The red line above shows seasonally adjusted housing starts for February plunged by one of the largest amounts in the post-crisis period.
The chart below shows a subset of the February non-farm payroll report, residential construction jobs. Seasonally adjusted these jobs increased by 17,200 in February, the most in two years (Feb 2013 was greater) and the second most in four years.
The vast majority of residential construction jobs are due to new housing starts. Existing housing does not create a lot of construction jobs. So while economists are blaming the weather for the plunge in housing starts, residential construction jobs were fairly robust in February. This makes no sense.

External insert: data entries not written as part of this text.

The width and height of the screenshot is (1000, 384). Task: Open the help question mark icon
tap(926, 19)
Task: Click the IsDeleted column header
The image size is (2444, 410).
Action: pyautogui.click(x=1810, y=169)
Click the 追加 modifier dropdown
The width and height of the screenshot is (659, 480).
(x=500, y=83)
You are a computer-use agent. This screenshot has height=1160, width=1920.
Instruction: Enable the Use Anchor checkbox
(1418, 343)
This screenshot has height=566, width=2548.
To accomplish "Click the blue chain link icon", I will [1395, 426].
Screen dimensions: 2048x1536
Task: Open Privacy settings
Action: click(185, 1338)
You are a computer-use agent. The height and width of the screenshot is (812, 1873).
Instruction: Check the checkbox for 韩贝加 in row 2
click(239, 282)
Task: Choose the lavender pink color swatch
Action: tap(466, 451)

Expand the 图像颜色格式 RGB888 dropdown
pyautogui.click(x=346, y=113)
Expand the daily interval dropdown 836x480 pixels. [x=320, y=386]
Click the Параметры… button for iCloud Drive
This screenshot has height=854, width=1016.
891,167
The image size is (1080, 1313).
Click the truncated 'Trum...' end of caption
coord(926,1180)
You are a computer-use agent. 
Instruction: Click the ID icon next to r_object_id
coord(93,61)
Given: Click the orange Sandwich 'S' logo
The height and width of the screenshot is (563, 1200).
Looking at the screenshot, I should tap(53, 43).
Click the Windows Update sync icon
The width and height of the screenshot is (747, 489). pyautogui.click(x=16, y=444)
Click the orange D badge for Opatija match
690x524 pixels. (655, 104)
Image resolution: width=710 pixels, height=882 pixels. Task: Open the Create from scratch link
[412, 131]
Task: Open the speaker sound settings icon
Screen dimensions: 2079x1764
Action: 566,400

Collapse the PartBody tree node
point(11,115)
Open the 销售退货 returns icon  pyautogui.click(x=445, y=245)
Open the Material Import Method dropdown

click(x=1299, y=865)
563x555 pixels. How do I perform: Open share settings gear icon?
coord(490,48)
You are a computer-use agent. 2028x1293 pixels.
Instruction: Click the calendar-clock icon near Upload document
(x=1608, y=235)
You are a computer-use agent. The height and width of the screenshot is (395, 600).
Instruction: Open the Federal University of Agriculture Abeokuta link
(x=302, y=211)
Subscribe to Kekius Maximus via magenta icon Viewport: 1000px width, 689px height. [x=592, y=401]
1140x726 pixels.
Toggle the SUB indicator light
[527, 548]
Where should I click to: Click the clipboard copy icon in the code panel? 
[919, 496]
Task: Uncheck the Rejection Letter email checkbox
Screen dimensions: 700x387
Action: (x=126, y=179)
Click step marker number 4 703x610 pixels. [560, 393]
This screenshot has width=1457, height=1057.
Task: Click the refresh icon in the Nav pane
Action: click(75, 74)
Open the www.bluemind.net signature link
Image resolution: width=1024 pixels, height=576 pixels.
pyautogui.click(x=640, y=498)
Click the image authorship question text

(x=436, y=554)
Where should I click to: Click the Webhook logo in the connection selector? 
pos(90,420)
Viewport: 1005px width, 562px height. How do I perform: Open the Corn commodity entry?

Could remodeling have accounted for this discrepancy? Was there a big rush to redo kitchens in February? In Home Depot’s February 24 investor conference call, they made no mention of an unusual or a big increase in remodeling. Remodeling is so important to Home Depot that they partnered with Harvard University to create an economic series to help track sales (noted in the conference call).
If remodeling was not responsible for this discrepancy, we are left with a theme we have brought up on multiple occasions over the past few weeks. Payrolls data continues to paint a rosy picture of the economy while the rest of the economic data is doing quite the opposite.
Economists seem to start with the premise that the non-farm payroll data is correct and everything else needs to be dismissed by weather and other factors. Maybe we should ask why the non-farm payrolls number is different from everything else.
* * *
Here is another way of seeing the above "anomaly":
So, instead of asking why everything else is showing an abnormal - and rapid - slowdown in the US economy (and blaming everything on snow) is it about time that everyone - the Fed included - finally asks: just what is going on with the "data" that is reported every month by the Bureau of Labor Statistics?